I will give you a simple plot summary of the “Assassin’s Creed” games, because if I told you everything, it would read like an Onion newspaper article mocking video game complexity.
In the “Assassin’s Creed” universe, we portray a present-day bartender who was kidnapped by a secret society, which forces us to time-travel to the past.
This secret society thinks our bartender is The One and that he can stop a solar flare from killing life on Earth, if he can find magical thingamabobs designed to combat solar flares.
We time-traveled in the first two games to Renaissance Italy and the Holy Land. We began to unlock mysteries to save Earth.
We defeated villains and killed anyone who got in our way. We climbed buildings, parkour-style, and jumped across rooftops.
I promise that’s the short synopsis of the first two “Assassin’s Creeds.”
In “Assassin’s Creed III,” we time-travel to Colonial and Revolutionary Boston, we do parkour climbing, we look for magical thingamabobs, we kill some bad dudes, we kill a few dogs who treat us poorly, we pet dogs who treat us nicely, and we solve mysteries.
But redundantly, it feels to me as if we’re watching a lot of film scenes about plot, or running around looking for something to do.
To be respectfully blunt, I do not love this popular and acclaimed game, although it has greatness within it for players who enjoy cinematic epics in which they can roam around ceaselessly.
“Assassin’s Creed III” begins with hours of blah. We board a ship and listen to ship workers. We fix loose sails.
We arrive in Boston. We listen to people talk. Occasionally, we finally push a button or two on our hand controllers. When we’re lucky, we engage in a quick and easy sword fight.
Fortunately, visual presentations are so spectacular, they make mincemeat of most movies.
But camera angles can be quirky when I look in certain directions. I’ve had trouble making muskets work. The quick-time event/button-response system is tedious during snowy-forest dog attacks.
I’m bored by the slow escort missions and by riding a horse for 15 minutes. I am not exaggerating when I say I developed yawn tears often during “Assassin’s Creed III.”
Ultimately, I am not giving this game a star rating, because I finished only 15 percent of it over 10 hours. I didn’t play long enough to figure a star rating, because I was dreadfully bored.
I gave up during yet another dreary scene in which I had to sneak behind bad guys to eavesdrop on a long conversation.
I enjoy the artistry. I admire the attempt to interest me with a long narrative. And it has a good heart in freeing Native Americans and slaves.

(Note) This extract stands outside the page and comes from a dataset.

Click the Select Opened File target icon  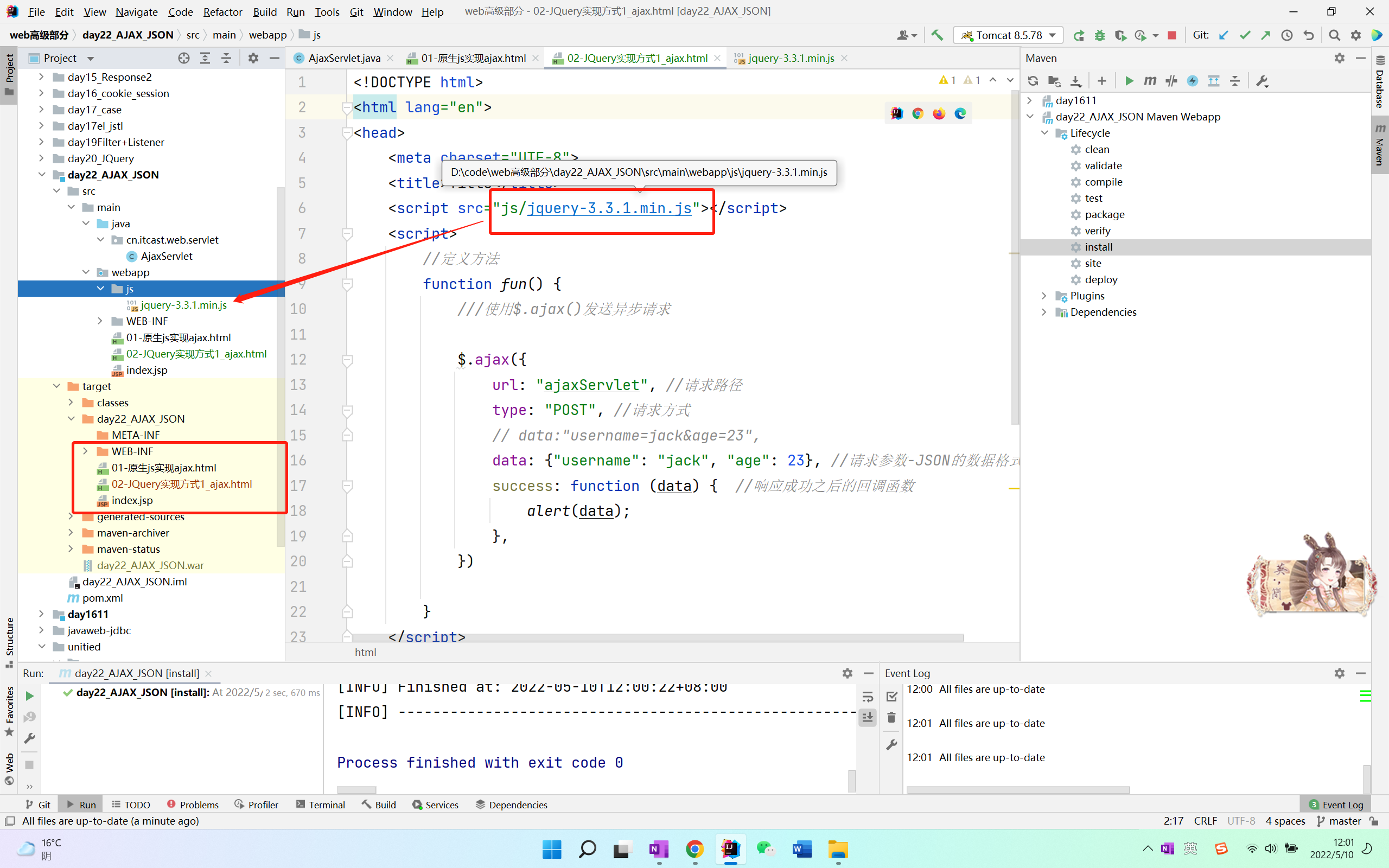(184, 58)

But a game is a game. For me, compelling game-action moments are too spread out in between free-roaming and cinema tales. If you love “Assassin’s Creed III,” I’m glad. But I’m moving on to “Halo 4.”
(“Assassin’s Creed III” by Ubisoft retails for $60 for Xbox 360 and PS 3; $50 for PC - Plays dull. Looks great. Moderately challenging. Rated “M” for blood, intense violence, sexual themes and strong language. N/A out of four stars.)
Doug Elfman is an entertainment writer for the Las Vegas Review-Journal.